How to complete this task
For the listing below, output exactly the lines from the line with "Task: Open the red structure information icon" up to and including the line with "The image size is (868, 426).", and no other lines.

Provided records

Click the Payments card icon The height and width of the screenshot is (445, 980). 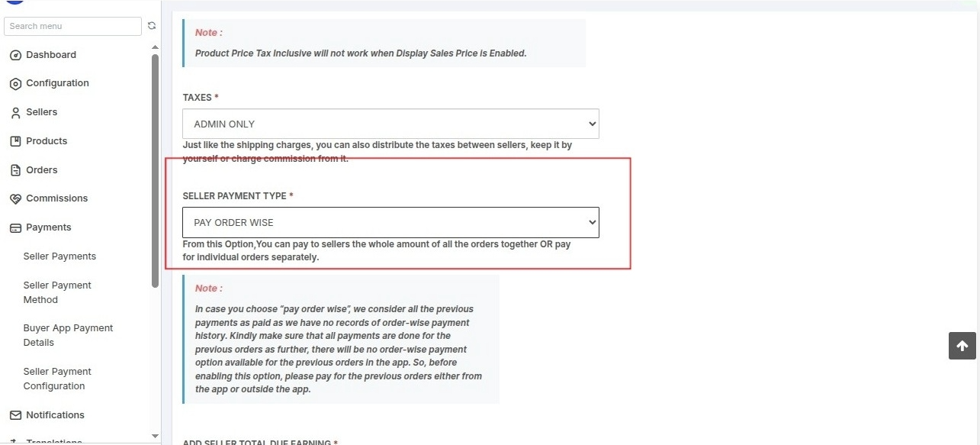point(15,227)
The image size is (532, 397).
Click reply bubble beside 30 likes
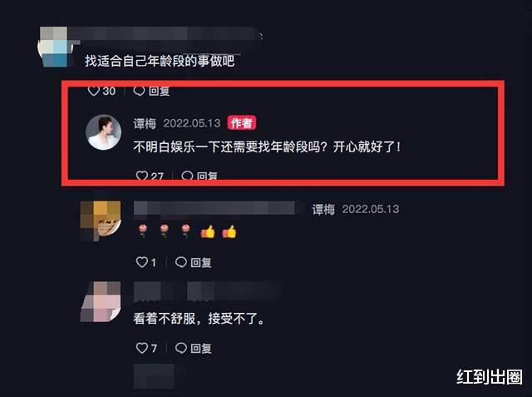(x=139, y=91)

---

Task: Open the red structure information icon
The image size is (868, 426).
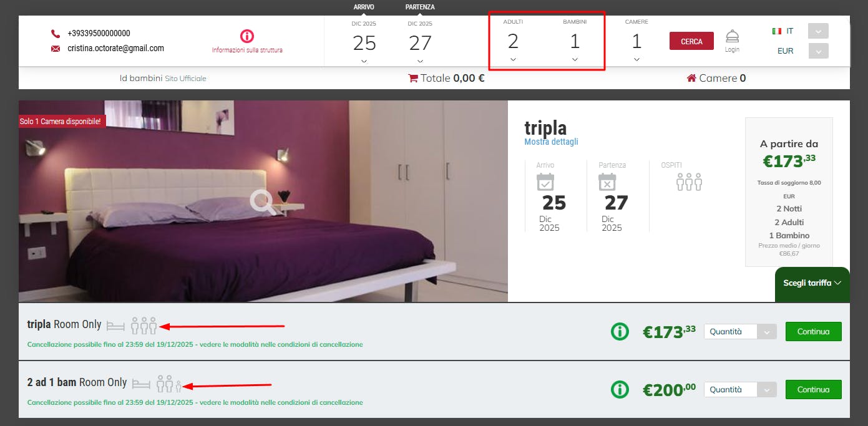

Written response
Task: Open the red structure information icon
The image size is (868, 426).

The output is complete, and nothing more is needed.